Goal of the exercise:
Write out exactly the lines from the one with "The width and" through the last line of the data below, but not the pictures.

(Stored data)
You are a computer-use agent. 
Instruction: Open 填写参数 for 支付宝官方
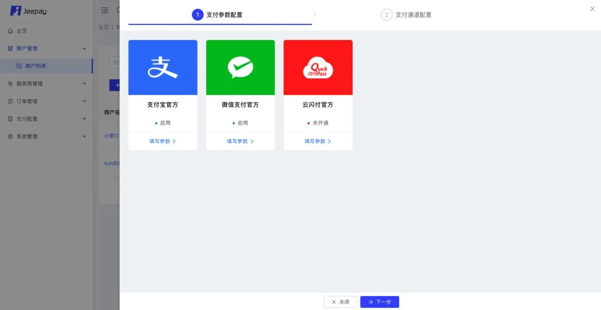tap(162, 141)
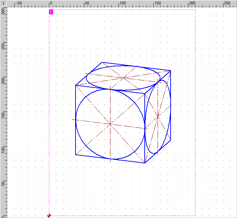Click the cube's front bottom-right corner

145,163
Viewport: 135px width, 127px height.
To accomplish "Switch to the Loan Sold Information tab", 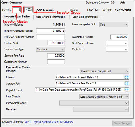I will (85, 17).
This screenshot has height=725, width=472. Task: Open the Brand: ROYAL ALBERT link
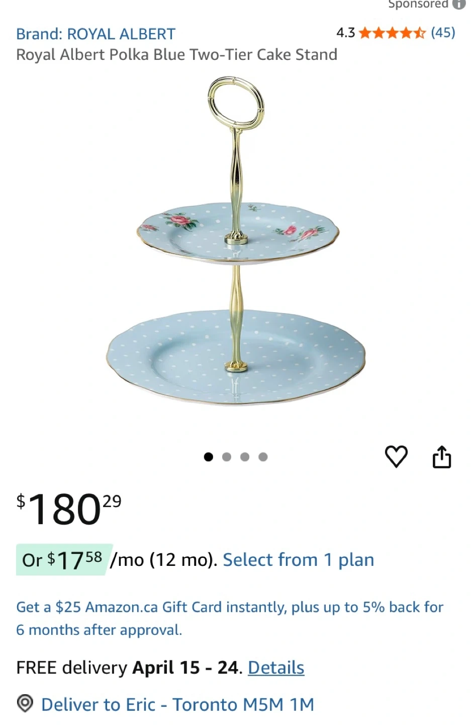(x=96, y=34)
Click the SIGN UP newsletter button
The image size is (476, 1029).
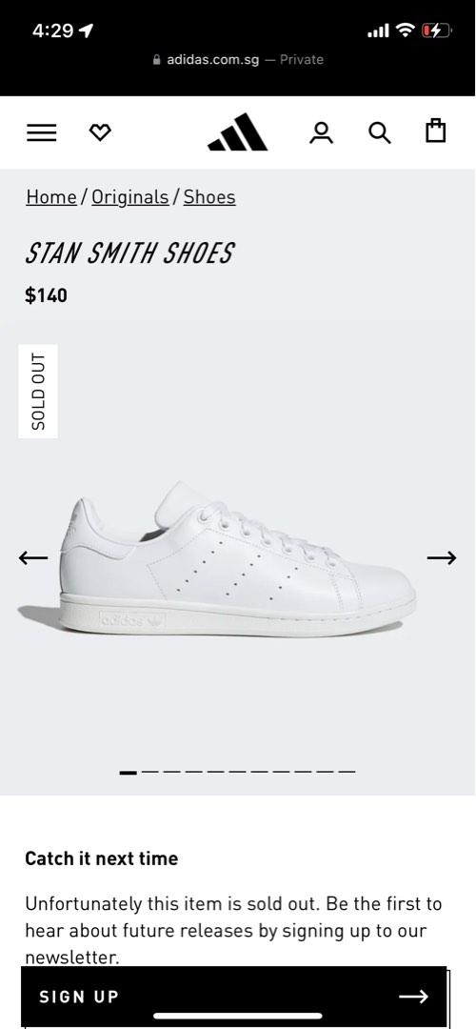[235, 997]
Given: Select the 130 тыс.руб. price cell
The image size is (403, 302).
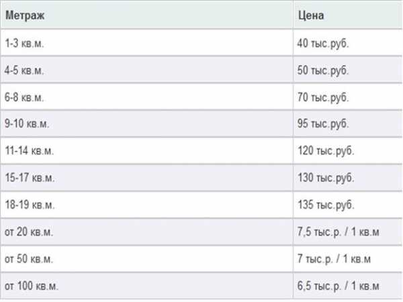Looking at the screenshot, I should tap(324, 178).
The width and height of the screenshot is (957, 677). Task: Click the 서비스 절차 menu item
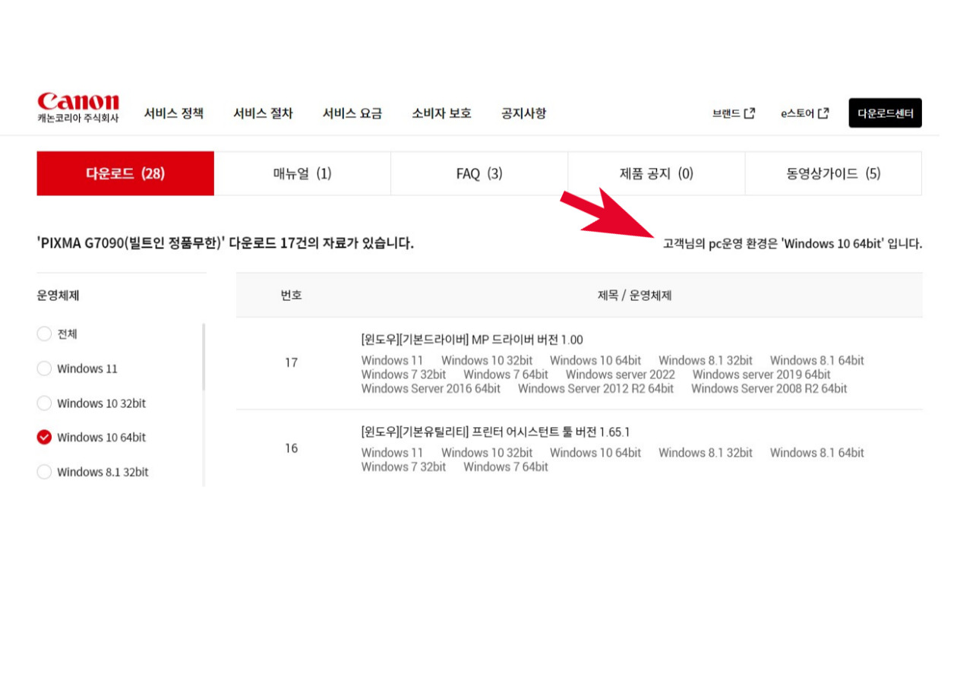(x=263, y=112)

Finished task:
The width and height of the screenshot is (957, 677). Task: Click the 서비스 절차 menu item
(x=263, y=112)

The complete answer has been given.